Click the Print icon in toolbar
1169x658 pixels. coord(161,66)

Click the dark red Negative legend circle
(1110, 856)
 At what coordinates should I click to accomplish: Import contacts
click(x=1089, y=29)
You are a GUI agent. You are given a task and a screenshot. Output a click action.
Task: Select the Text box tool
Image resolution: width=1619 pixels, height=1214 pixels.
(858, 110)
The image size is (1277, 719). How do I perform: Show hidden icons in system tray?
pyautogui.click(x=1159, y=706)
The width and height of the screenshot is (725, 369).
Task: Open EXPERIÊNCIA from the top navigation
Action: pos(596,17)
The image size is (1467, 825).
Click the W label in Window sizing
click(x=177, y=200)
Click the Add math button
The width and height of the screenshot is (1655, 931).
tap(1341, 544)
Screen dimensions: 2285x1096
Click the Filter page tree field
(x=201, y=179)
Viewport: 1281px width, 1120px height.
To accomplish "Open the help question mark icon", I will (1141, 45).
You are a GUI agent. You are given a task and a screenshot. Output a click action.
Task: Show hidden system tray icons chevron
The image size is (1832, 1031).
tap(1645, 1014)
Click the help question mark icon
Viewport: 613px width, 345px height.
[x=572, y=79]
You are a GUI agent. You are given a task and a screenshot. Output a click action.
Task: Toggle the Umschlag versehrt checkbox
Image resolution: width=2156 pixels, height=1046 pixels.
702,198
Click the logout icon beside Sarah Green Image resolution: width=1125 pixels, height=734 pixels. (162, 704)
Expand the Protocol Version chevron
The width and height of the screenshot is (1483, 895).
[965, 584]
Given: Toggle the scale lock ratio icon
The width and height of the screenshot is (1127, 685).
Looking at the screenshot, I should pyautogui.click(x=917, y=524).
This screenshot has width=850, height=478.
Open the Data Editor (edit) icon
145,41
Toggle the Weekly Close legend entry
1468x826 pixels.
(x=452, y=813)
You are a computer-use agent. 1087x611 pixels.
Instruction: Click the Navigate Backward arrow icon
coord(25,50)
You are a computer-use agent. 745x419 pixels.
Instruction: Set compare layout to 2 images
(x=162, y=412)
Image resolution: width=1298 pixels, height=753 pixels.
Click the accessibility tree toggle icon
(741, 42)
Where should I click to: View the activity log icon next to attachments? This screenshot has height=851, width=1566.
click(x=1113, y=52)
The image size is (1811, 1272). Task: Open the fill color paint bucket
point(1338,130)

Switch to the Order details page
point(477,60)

ABOUT THIS EXERCISE:
Transcribe the records exactly as given.

SOLUTION TO THIS TASK:
Click the Print icon in toolbar
1169x658 pixels. coord(161,66)

Click the dark red Negative legend circle
(1110, 856)
 At what coordinates should I click to accomplish: Import contacts
click(x=1089, y=29)
You are a GUI agent. You are given a task and a screenshot. Output a click action.
Task: Select the Text box tool
Image resolution: width=1619 pixels, height=1214 pixels.
(858, 110)
The image size is (1277, 719). How do I perform: Show hidden icons in system tray?
pyautogui.click(x=1159, y=706)
The width and height of the screenshot is (725, 369).
Task: Open EXPERIÊNCIA from the top navigation
Action: pos(596,17)
The image size is (1467, 825).
Click the W label in Window sizing
click(x=177, y=200)
Click the Add math button
The width and height of the screenshot is (1655, 931).
tap(1341, 544)
Screen dimensions: 2285x1096
Click the Filter page tree field
(x=201, y=179)
Viewport: 1281px width, 1120px height.
To accomplish "Open the help question mark icon", I will (1141, 45).
You are a GUI agent. You are given a task and a screenshot. Output a click action.
Task: Show hidden system tray icons chevron
The image size is (1832, 1031).
tap(1645, 1014)
Click the help question mark icon
Viewport: 613px width, 345px height.
[x=572, y=79]
You are a GUI agent. You are given a task and a screenshot. Output a click action.
Task: Toggle the Umschlag versehrt checkbox
Image resolution: width=2156 pixels, height=1046 pixels.
702,198
Click the logout icon beside Sarah Green Image resolution: width=1125 pixels, height=734 pixels. (162, 704)
Expand the Protocol Version chevron
The width and height of the screenshot is (1483, 895).
[965, 584]
Given: Toggle the scale lock ratio icon
The width and height of the screenshot is (1127, 685).
Looking at the screenshot, I should pyautogui.click(x=917, y=524).
This screenshot has width=850, height=478.
Open the Data Editor (edit) icon
145,41
Toggle the Weekly Close legend entry
1468x826 pixels.
(x=452, y=813)
You are a computer-use agent. 1087x611 pixels.
Instruction: Click the Navigate Backward arrow icon
coord(25,50)
You are a computer-use agent. 745x419 pixels.
Instruction: Set compare layout to 2 images
(x=162, y=412)
Image resolution: width=1298 pixels, height=753 pixels.
Click the accessibility tree toggle icon
(741, 42)
Where should I click to: View the activity log icon next to attachments? This screenshot has height=851, width=1566.
click(x=1113, y=52)
The image size is (1811, 1272). Task: Open the fill color paint bucket
point(1338,130)

Switch to the Order details page
point(477,60)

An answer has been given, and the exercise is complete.